The North Plains Groundwater Conservation District’s annual “Save the Planet’s Water Festivals” reached over 800 students in three towns over three days! The events were Tuesday, Wednesday and Thursday May 16-18, starting out in Perryton, then transitioning to Dalhart , and finally ending in Dumas. The fourth graders learned about their water resources and other natural resources through engaging and fun activities, designed to show the students how they can make a positive difference on their environment.
Students attended various interactive presentations during the day to learn more about water and water conservation. “This is the twelfth annual Children’s Water Festival and one teacher says she’s been coming since the beginning. “It is a great combination of learning and fun that makes an impact that stays with the students for years to come,” said Sherry Robinett, Dumas fourth grade teacher.

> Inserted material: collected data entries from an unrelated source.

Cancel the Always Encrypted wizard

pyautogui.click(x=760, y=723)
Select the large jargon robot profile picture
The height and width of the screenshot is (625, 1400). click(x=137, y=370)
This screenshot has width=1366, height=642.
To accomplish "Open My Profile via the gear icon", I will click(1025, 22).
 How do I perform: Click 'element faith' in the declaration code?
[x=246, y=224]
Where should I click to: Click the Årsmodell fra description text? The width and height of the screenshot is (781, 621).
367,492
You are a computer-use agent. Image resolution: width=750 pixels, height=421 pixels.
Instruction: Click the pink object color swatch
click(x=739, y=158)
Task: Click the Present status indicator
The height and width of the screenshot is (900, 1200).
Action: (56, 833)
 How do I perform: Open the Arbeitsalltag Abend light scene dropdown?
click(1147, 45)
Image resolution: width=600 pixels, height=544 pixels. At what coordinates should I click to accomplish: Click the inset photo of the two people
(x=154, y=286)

For the fifth year, the festivals all featured a grand finale with an entertaining and educational program from Kevin Barnes, “The Green Magician.” Barnes has had a successful career presenting “entertainment only” magic performances, but then combined his passion for the environment with his love of magic to present environmental stewardship in an entertaining and informative way. He has since presented for 19 consecutive years at the Orange County Water Education Festival, the largest event of its kind in the country with an annual attendance of 5,000 students.
“The district presents the water festivals to fourth graders because they are at an important developmental stage in their lives, and we want to give them important information about their natural resources that will hopefully inform their future decisions as adults,” said Steve Walthour, NPGCD general manager.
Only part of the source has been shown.